Joe Azbell of the Montgomery Advertiser interviewed King the day after his conviction. According to Azbell, King stated during the interview: “We don’t want to be unreasonable. We would end the boycott tomorrow if we could get some type of give. But we’re not getting any give. We’re being treated like we’re down there to cause trouble. ’’ 1
[King:] I feel that there will be a victory and it will be greater than any particular race. It will be for the improvement of the whole of Montgomery, and I think that is so because this is a spiritual movement depending on moral and spiritual forces.
[Azbell:] You’ve had some rather personal trying experiences yourself. Are you afraid?
[King:] No I’m not. My attitude is that this is a great cause, it is a great issue that we are confronted with and that the consequences for my personal life are not particularly important. It is the triumph of the cause that I am concerned about. And I have always felt that ultimately along the way of life an individual must stand up and be counted and be willing to face the consequences whatever they are. And if he is filled with fear he cannot do it.
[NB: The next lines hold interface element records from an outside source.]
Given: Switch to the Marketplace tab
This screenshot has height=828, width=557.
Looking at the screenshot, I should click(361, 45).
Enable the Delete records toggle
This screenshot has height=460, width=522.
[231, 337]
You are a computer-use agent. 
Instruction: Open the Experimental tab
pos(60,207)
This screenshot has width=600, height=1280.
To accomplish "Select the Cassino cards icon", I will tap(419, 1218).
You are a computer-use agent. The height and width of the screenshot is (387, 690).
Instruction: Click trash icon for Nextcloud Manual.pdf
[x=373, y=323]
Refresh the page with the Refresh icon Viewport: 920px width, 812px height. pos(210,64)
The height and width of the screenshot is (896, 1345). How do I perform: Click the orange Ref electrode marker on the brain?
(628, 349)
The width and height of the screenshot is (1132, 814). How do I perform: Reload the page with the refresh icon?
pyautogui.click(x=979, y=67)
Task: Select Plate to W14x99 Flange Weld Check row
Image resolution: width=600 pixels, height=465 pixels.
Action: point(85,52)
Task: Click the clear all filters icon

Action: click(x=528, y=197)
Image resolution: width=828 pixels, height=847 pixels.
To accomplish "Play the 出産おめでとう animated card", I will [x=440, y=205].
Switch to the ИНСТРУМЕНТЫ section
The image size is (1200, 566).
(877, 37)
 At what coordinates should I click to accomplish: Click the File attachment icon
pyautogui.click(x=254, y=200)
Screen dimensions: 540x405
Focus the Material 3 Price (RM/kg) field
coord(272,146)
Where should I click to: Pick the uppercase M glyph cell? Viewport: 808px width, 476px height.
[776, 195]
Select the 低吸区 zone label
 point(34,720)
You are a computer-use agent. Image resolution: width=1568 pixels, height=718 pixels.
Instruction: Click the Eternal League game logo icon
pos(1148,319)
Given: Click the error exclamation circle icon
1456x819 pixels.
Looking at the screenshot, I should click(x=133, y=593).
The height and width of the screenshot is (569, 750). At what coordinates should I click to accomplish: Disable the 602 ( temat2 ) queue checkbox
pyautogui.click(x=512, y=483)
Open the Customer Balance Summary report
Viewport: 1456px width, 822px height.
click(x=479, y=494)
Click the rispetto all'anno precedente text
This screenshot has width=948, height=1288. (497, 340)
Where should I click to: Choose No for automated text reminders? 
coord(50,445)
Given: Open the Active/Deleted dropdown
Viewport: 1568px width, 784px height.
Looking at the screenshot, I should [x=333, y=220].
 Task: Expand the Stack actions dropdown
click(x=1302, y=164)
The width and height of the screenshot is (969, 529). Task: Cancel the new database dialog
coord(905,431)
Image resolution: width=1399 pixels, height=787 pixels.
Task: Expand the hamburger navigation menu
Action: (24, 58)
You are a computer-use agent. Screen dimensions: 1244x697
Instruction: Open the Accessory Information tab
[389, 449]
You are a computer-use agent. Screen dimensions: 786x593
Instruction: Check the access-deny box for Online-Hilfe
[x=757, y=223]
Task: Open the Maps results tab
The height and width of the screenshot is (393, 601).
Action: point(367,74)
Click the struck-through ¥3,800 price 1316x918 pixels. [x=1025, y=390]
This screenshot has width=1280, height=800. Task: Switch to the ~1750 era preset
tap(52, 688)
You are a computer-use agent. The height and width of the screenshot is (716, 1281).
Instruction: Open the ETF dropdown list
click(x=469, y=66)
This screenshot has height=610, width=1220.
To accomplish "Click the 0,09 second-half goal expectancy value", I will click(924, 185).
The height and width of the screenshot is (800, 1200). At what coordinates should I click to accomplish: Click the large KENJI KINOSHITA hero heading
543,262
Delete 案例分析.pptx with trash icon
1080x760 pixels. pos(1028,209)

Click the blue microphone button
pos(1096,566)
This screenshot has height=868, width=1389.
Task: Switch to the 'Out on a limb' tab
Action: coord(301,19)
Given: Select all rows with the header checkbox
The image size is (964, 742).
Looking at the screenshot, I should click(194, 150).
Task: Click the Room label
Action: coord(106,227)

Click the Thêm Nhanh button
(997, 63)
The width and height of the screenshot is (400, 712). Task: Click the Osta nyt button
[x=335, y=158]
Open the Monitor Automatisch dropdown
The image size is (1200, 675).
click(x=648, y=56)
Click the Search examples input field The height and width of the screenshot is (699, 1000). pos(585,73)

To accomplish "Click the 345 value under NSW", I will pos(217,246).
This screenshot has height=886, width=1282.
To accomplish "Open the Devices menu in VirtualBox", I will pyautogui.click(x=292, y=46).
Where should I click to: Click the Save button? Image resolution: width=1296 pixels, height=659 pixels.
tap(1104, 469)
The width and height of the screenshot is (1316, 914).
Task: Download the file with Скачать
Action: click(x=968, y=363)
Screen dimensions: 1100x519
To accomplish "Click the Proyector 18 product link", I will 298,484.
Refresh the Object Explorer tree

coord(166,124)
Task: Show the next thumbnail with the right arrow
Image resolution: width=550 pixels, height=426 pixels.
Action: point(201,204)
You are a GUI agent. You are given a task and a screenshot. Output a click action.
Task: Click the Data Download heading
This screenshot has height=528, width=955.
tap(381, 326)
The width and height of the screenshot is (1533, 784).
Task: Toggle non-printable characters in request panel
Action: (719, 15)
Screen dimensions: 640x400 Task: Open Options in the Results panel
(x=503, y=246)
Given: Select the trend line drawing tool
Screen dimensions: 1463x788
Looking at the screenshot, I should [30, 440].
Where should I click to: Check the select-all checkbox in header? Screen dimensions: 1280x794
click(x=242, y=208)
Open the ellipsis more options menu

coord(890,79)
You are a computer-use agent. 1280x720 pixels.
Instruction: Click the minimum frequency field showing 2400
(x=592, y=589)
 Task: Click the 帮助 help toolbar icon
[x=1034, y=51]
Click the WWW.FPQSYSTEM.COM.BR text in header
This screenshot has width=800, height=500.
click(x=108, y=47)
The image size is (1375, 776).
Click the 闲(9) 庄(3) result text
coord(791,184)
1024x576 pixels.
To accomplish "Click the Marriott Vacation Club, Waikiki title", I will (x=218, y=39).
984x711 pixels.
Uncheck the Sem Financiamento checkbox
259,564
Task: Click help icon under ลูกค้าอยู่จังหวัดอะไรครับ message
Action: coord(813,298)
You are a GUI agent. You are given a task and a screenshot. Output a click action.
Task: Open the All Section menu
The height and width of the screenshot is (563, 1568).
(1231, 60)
My great prayer is always for God to save me from the paralysis of crippling fear, because I think when a person lives with the fears of the consequences for his personal life he can never do anything in terms of lifting the whole of humanity and solving many of the social problems which we confront in every age and every generation.
1. Quoted in “Awakenings (1954-1956),” rough-cut script for episode in the documentary series Eyes on the Prize: America’s Civil Rights years, 1986, Blackside, Inc.
MMFR-INP, Montgomery to Memphis Film Research Files, In Private Hands, Sync Sound 48.